> **What to do**
Output begins at the line with "Click the 146.75 current price tag" and ends at the last line of the records below. Copy each line in that span exactly, and leave out pictures.

(Screenshot grounding data)
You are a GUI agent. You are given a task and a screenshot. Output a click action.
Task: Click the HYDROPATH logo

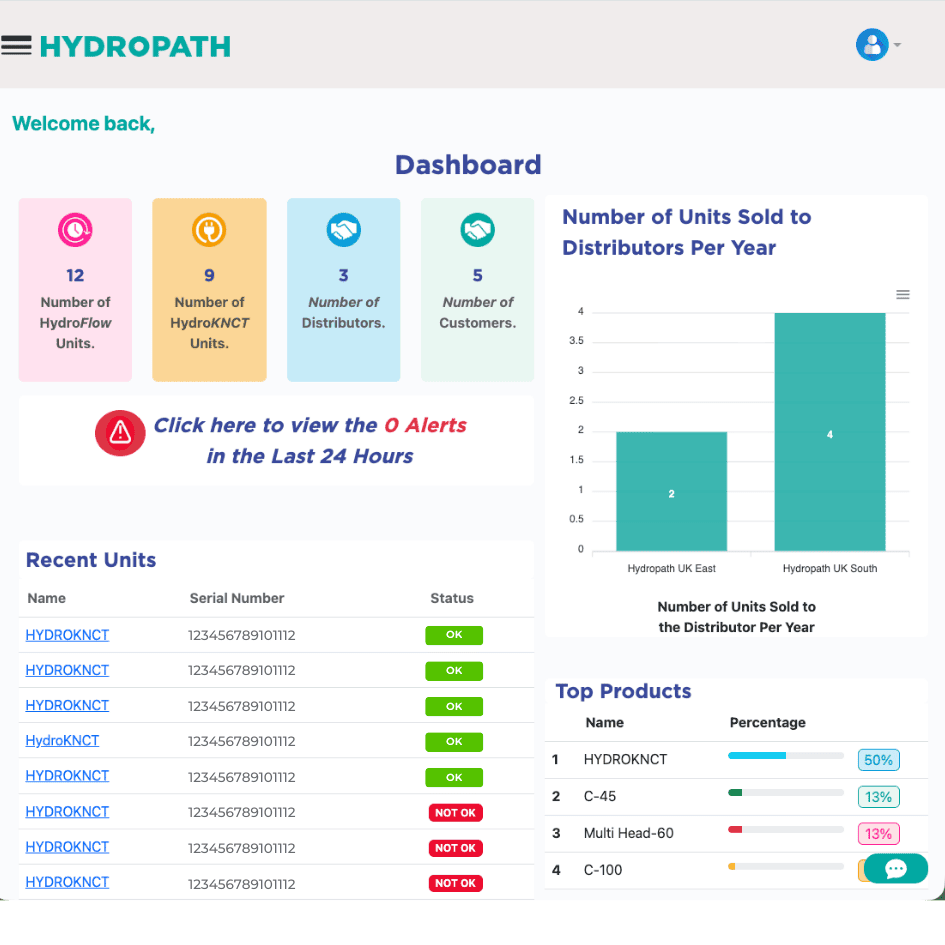pyautogui.click(x=135, y=46)
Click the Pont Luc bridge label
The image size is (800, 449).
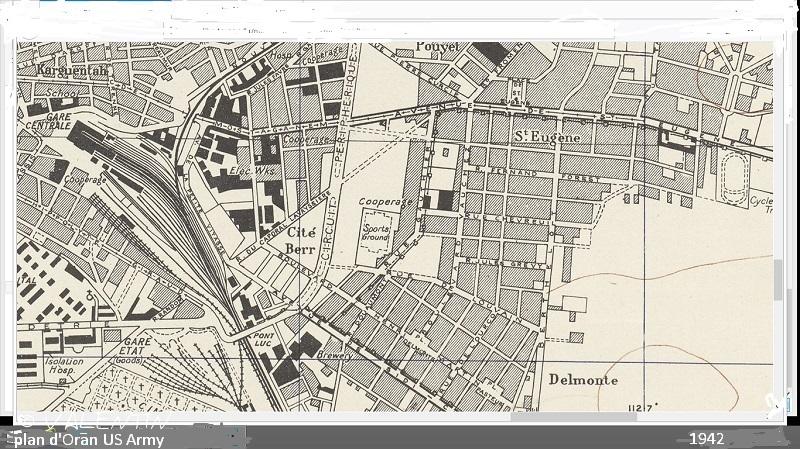264,342
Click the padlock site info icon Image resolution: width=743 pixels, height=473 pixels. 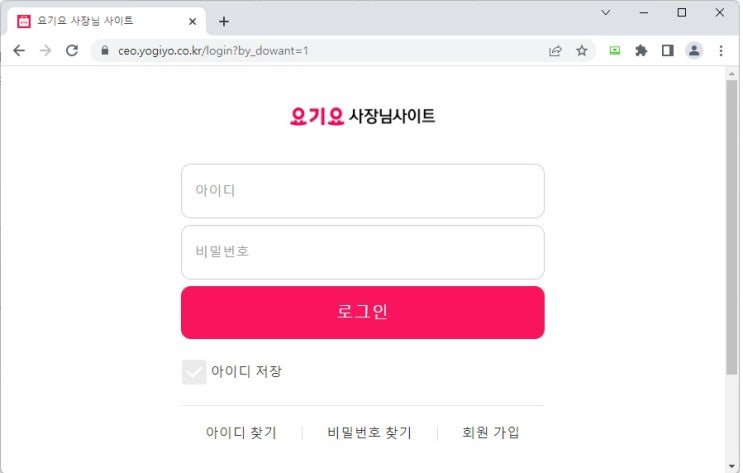pos(103,50)
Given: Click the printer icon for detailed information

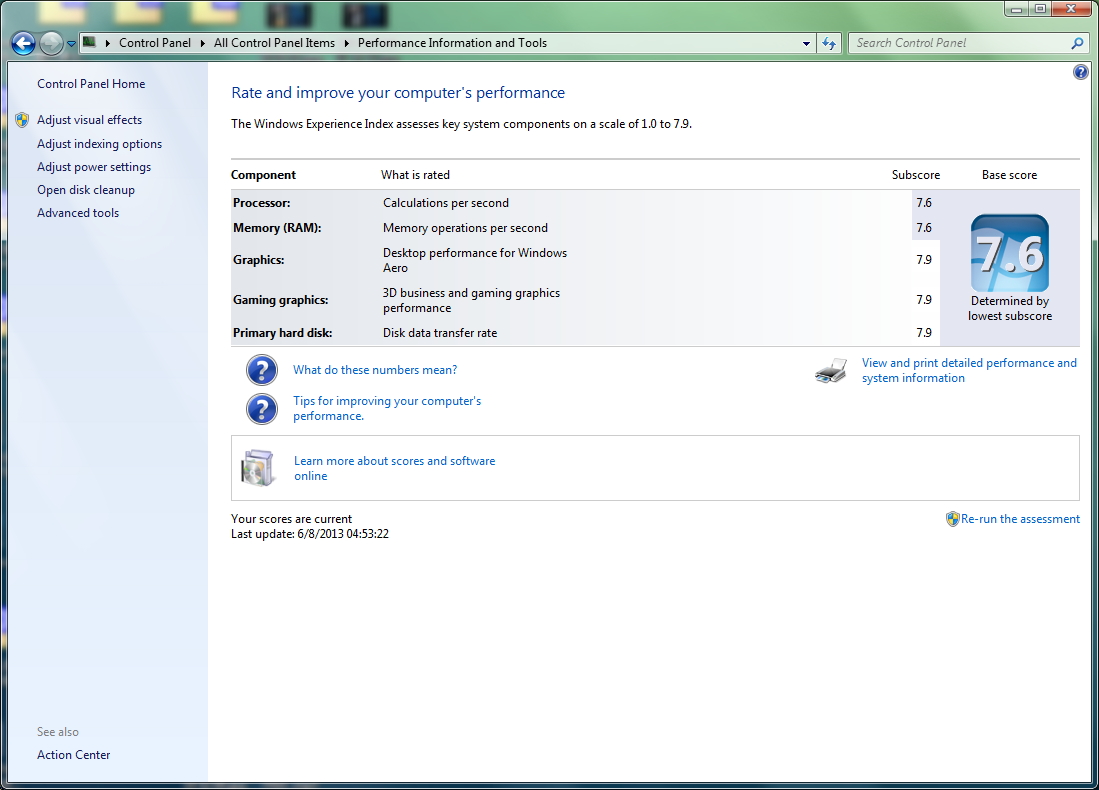Looking at the screenshot, I should pos(831,370).
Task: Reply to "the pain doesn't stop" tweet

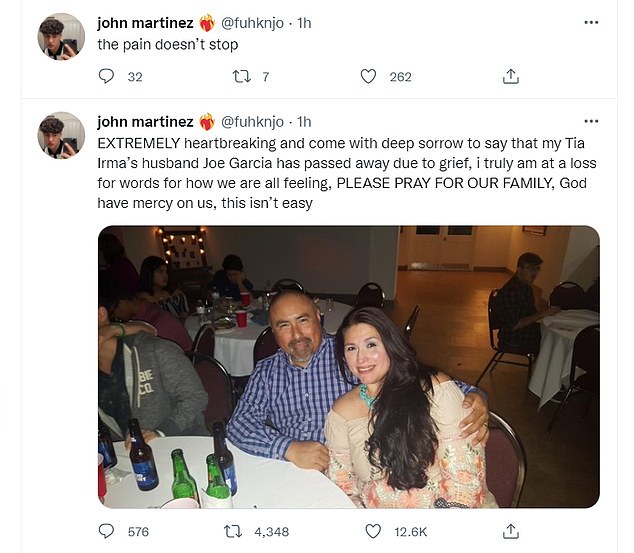Action: point(109,76)
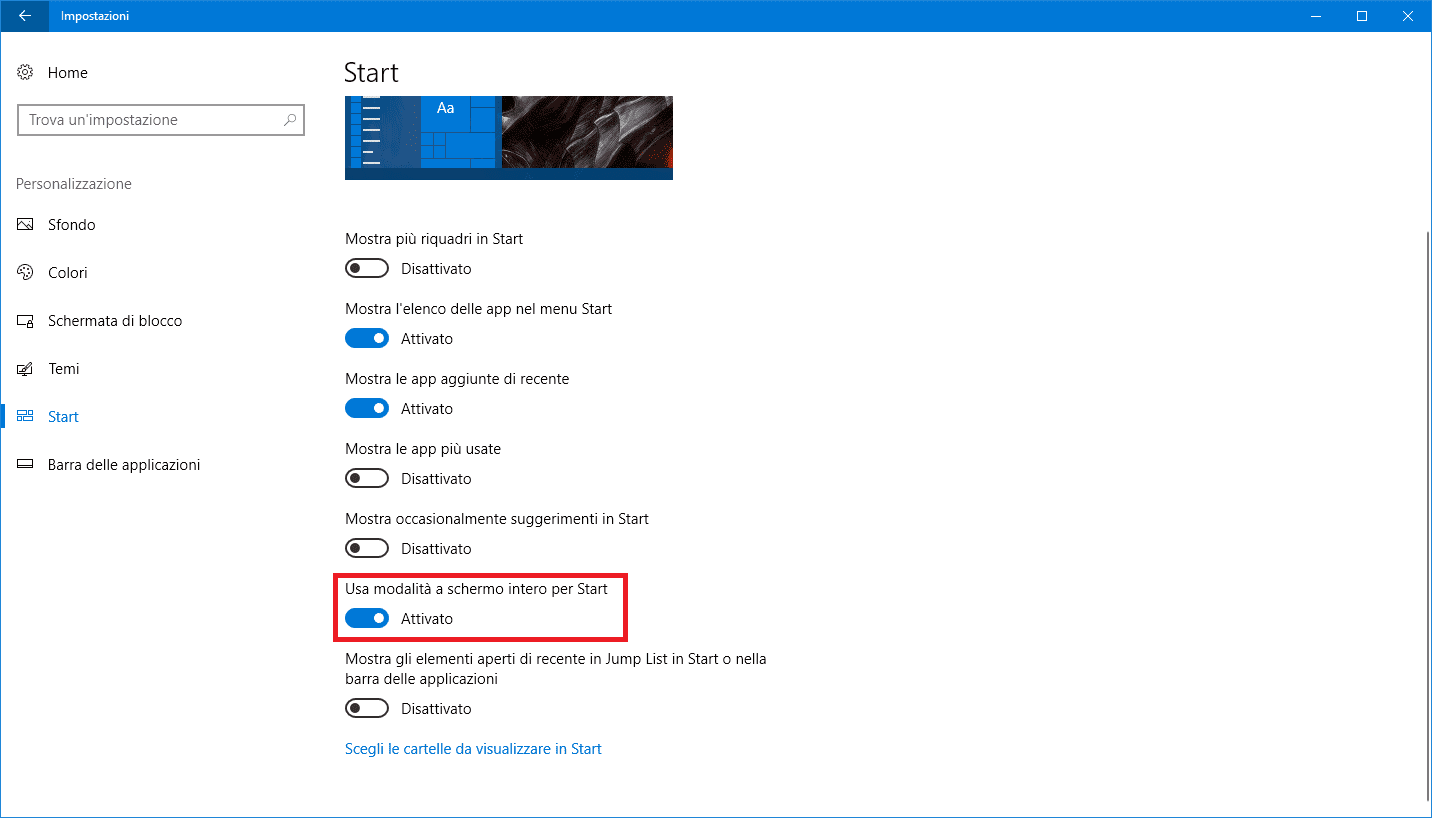The height and width of the screenshot is (818, 1432).
Task: Open the Start section in sidebar
Action: click(x=63, y=417)
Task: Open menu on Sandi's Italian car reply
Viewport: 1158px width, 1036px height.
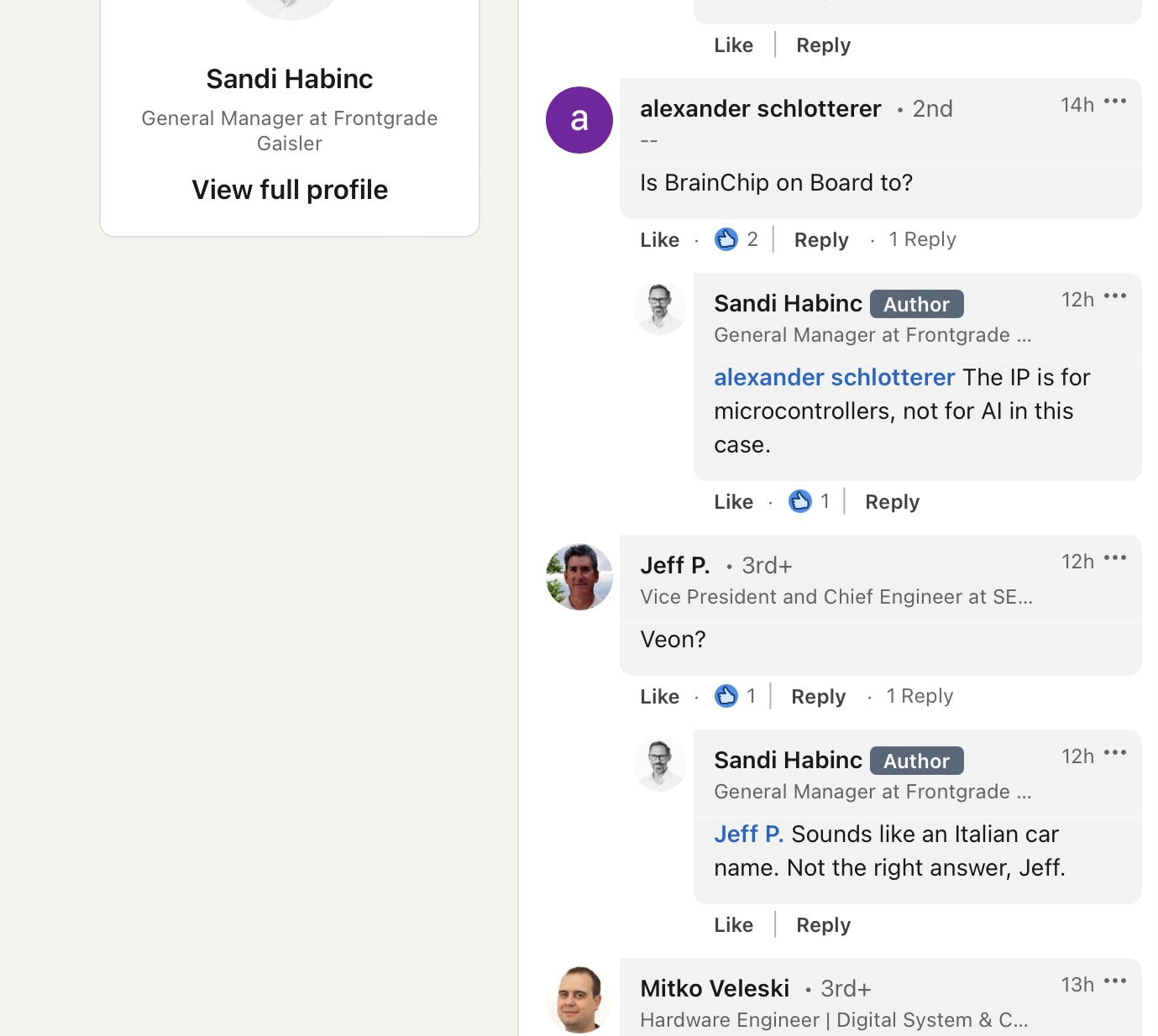Action: click(x=1115, y=753)
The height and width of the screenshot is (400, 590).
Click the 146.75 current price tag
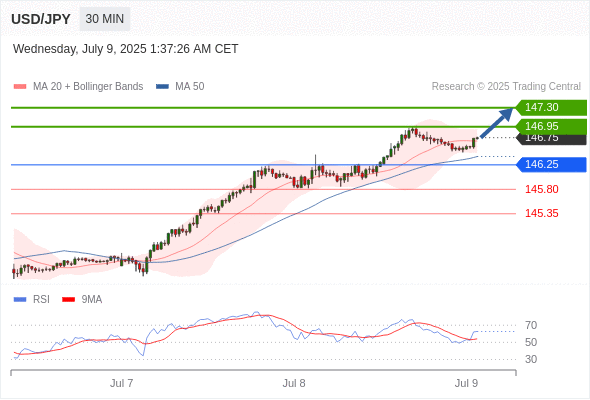552,139
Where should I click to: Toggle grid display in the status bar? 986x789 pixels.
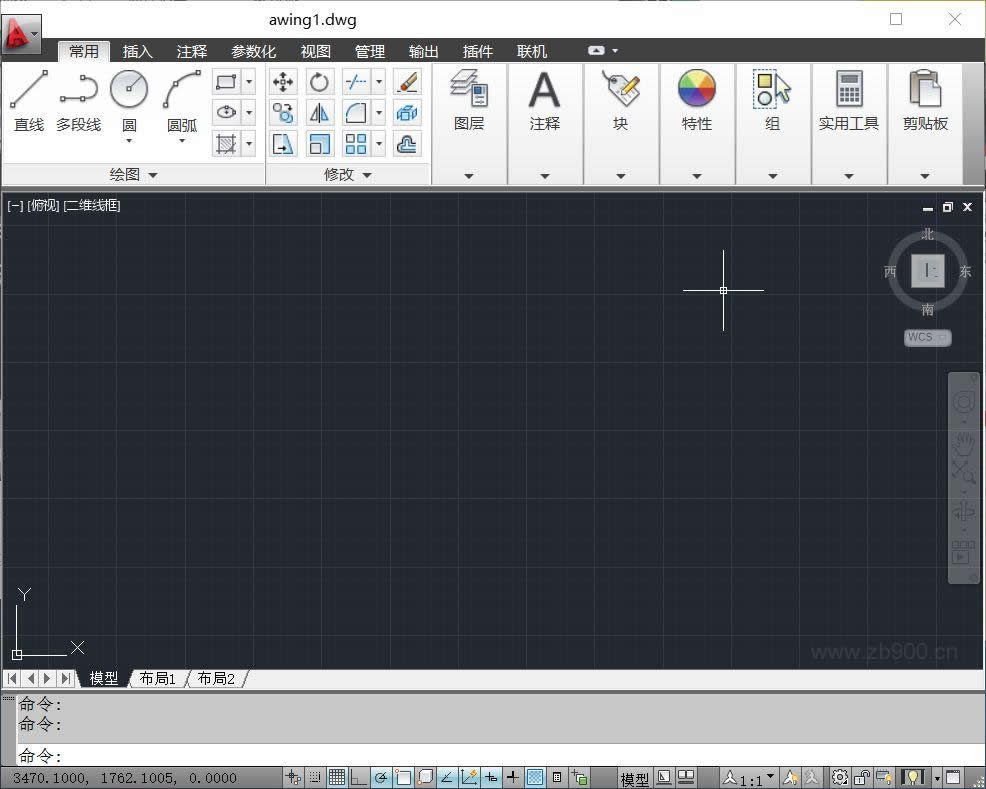pos(337,776)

> **Finished exercise**
Click the 146.75 current price tag
552,139
Where should I click to: Toggle grid display in the status bar? 986x789 pixels.
pos(337,776)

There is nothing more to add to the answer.